Bodies Revealed Exhibit at Turtle Bay
Story: Kerri Regan
It’s miraculous and mysterious, complex and resilient. Billions exist, yet no two are the same.
This is the human body – the star of the show in “Bodies Revealed” at Turtle Bay Exploration Park, which has provided an unparalleled educational opportunity for scholars, professors and medical professionals.
“Having the exhibition there has given me the opportunity to show things that are difficult to show in models,” says Scott Croes, Ph.D., who teaches anatomy, physics and biology at Shasta College. He is one of 28 medical professionals who volunteer at the exhibition, and he helped train Turtle Bay’s 21 docents.
The exhibition has also served as a supplemental laboratory for Bill Masten, who teaches EMT classes at Shasta College’s fire academy. The displays are painstakingly and artistically preserved using polymer preservation, which showcases the complexity of the body’s bones, muscles, nerves, blood vessels and organs.
“To be a good medical responder, you’ve got to know how the car works, so to speak. It’s like being a body mechanic,” Masten says. “‘Bodies Revealed’ gives students the opportunity to see what we’re really talking about.”
Because his students provide patient care before they arrive at the hospital, it’s critical for them to picture the difference between chest pain and a heart attack, or to see what goes on inside the body when a patient is in shock.
EMT students can also get a visual on the “ripple effect” of certain injuries, Masten says. For instance, seeing the human leg bone and the surrounding bulky muscles help make it clear why paramedics put a traction splint on a broken femur, which is so large that the jagged bone could tear right through adjoining muscles, arteries and nerves, he says.
“There’s nothing that compares to ‘Bodies Revealed,’” Masten says. “It has more to offer than any other experience I’ve been through.”
It has also been valuable to people who are curious about their own medical conditions, Masten has observed.
“People with chronic pain want to see what it looks like, and they want someone – in a reasonable and rational way – to explain it to them,” he says. “People want to see for themselves. It’s like an epiphany – ‘Oh, I have carpal tunnel syndrome and look, there’s a tunnel right there in the wrist.’”
Visitors have also asked Croes, during his volunteer hours, about their health conditions. “If they’ve had a balloon angioplasty or a heart bypass, we can show them directly what parts are being affected. People are amazed.”
Folks are fascinated by the factoids that permeate the exhibition, many of which are highlighted in a self-guided audio tour (adult and child versions are available). A sampling: If all your muscles worked together, you could lift more than 10 tons. Every drop of your blood passes through your heart once a minute. Your 100,000 miles of blood vessels would wrap around the earth twice, and if you live to be 70, your heart will pump more than a million barrels of blood.

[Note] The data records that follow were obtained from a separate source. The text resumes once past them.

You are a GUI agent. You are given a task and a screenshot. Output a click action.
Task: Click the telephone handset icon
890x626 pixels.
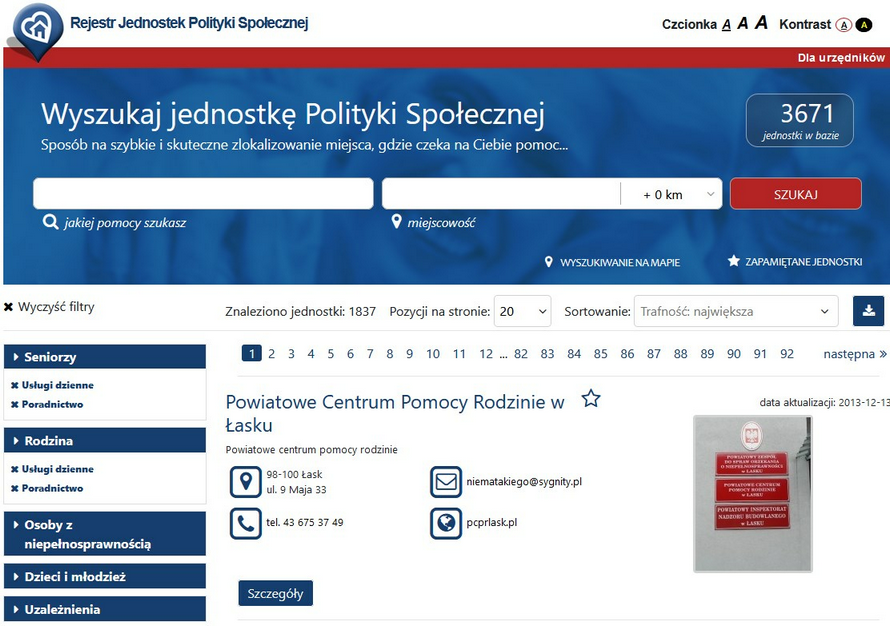pos(245,523)
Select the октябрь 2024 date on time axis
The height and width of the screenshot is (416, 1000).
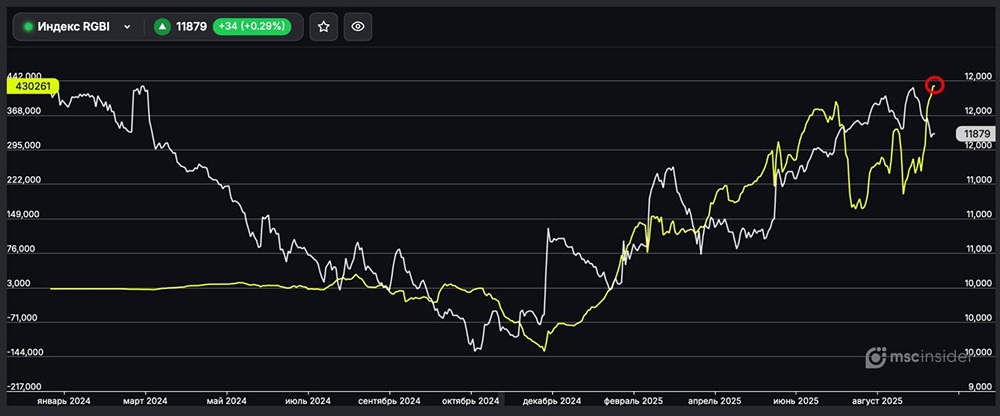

Preventing disease and protecting one’s good health is echoed throughout the exhibition. A shrunken, black smoker’s lung sits in stark contrast to a healthy lung, and visitors learn that each pack of cigarettes takes away three hours and 40 minutes of one’s life. A plastic container collects cast-off cigarette packs of those who are moved to quit, right then and there.
Exercise and healthy eating are also explored. Visitors discover that people must consume 3,500 calories more than they burn in order to gain one pound – and 70 percent of cardiovascular disease and 40 percent of breast/colon cancer is found in obese people.
When Croes volunteers at the exhibition (usually on Saturdays), he has been able to demonstrate what a heart and lung actually feel like.
“The lungs feel like strawberry chiffon Jell-O or memory foam,” Croes says. “You blow into the lungs and expand them out, and it’s absolutely beautiful. It’s a great teaching tool for docents and for people coming to the exhibit.”
To that end, the exploration park has hosted art classes, a film screening and a blood drive in conjunction with the exhibition.
“We realized what a wonderful opportunity it presented for artists. Here was a chance for them to study and draw the actual anatomy that is usually hidden under the skin,” says Mary Harper, Turtle Bay’s education and programs manager.
Upcoming offerings include garden yoga in the McConnell Celebration Garden from 7:30 to 8:30 am Thursdays through Aug. 21, Tai Chi from 10 to 11:30 am Aug. 3, 10 and 17, a talk by senior Olympian John Oakes at 10:30 am Aug. 9, and “Nude versus Naked: An Artist’s Look at Human Anatomy and the Power of Human Form in Art” at 7 pm Aug. 20. Turtle Bay has also provided standards-based lesson plans for elementary through high school students.
“The body is more complex than the most sophisticated gadget,” says Dr. Roy Glover, chief medical director for “Bodies Revealed” producer Premier Exhibitions. “You learn how complicated and wonderful it is, and you take better care of it… It’s a beautiful opportunity for people to be more in touch with the bodies they live in.”